The back-up quarterback is among the top quarterbacks available this off-season, whether looking at draft options or free agents. At only 26, Flynn has already sat behind one of the NFL’s best for four seasons and has garnered some impressive performances in limited playing time for the defending NFL champs. That’s a nice pedigree, if limited, but no doubt teams will be enamored by his potential and the flashes he’s displayed — such as the 480 passing yards he put up on Sunday en route to setting a Packers team record (over Rodgers and Brett Favre, by the way).

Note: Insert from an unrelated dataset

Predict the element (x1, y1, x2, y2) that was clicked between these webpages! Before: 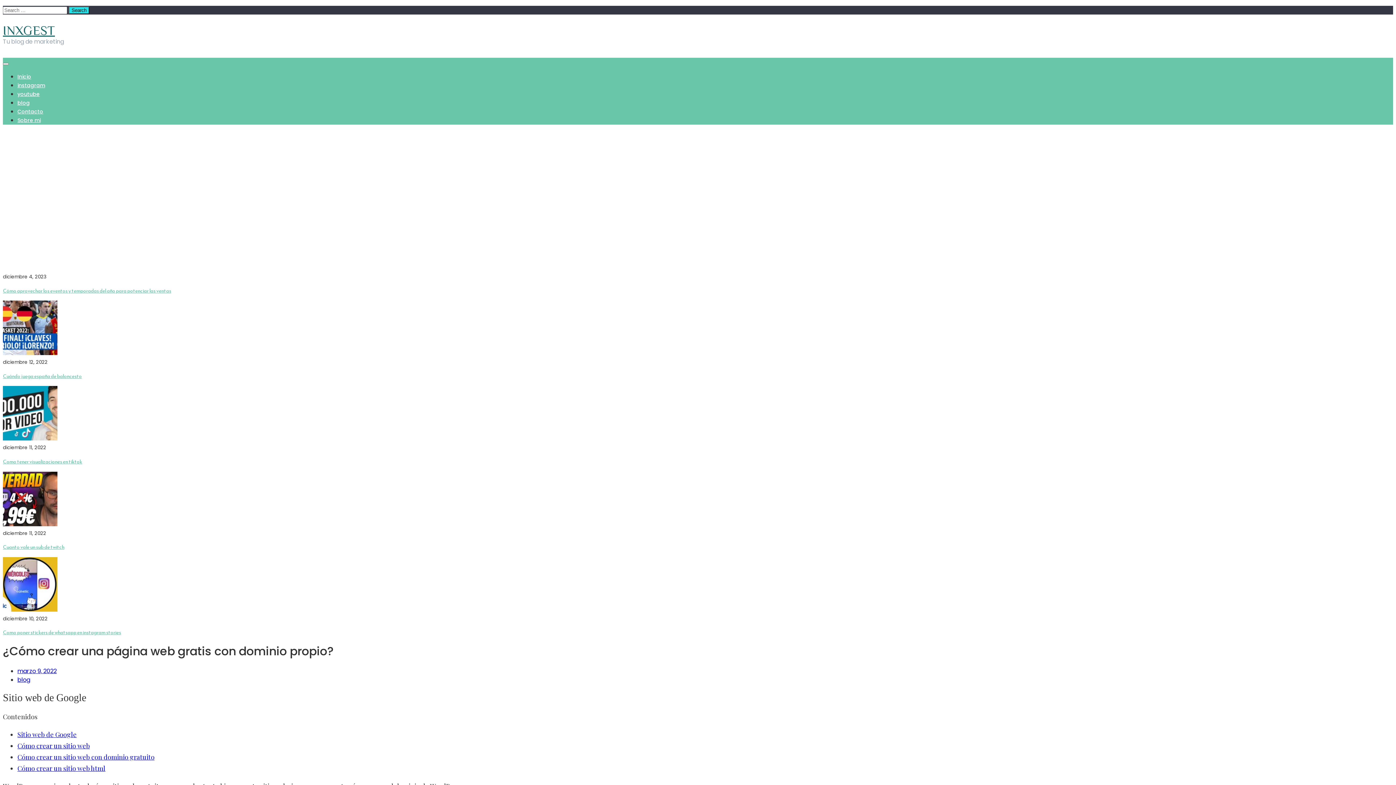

But the last time a team traded for a talented back-up to be their new starter would be the Kansas City Chiefs, who traded a second round choice in 2009 for linebacker Mike Vrabel and quarterback Matt Cassel. It was called a favor at the time from Scott Pioli’s former employer — the Patriots — to his current employer as Chiefs GM since the Patriots gave two starting NFL players, including quarterback, for a second round choice. Maybe that’s why the amount for Flynn is possibly going to be higher.
Evan Silva is reporting that a first round choice might not be enough for Flynn — that it might take a first and third. That price is likely a bit high and we’re four months away from the NFL Draft even getting here, so the rumors are likely to continue to fly about Flynn’s price between now and whenever he’s traded (if he is).
Still it’s interesting that a guy who has only started two games in his four year career in Flynn would command more than Cassel, who went 10-5 as a starting quarterback when subbing for a near full season for Tom Brady. Cassel had to truly grow as a starter, carry a team with him in the huddle and learn the complexities of defenses that would see him over the course of a season. And the price was a second rounder for a 10-win back-up quarterback.
Flynn is the wild card and that will either play to his advantage or disadvantage. Some teams might shy away from a high price for Flynn because of his lack of gametime experience and point to the Cassel trade as a model. Or it’s possible a team falls in love with the potential over the product and buys at the high price Silva is reporting.
There’s no way to tell what Flynn is worth and anyone who purports to know what would be “fair” is wrong. Everything is guesswork for an unknown quarterback until he gets on the field and leads a team week after week. The Chiefs have learned to grow with their quarterback and even still the results are mixed. Perhaps he will be the next Matt Schaub or he could flop outside of Aaron Rodgers’ shadow. Either way, Flynn’s situation is going to be one of the off-season’s better subplots to follow.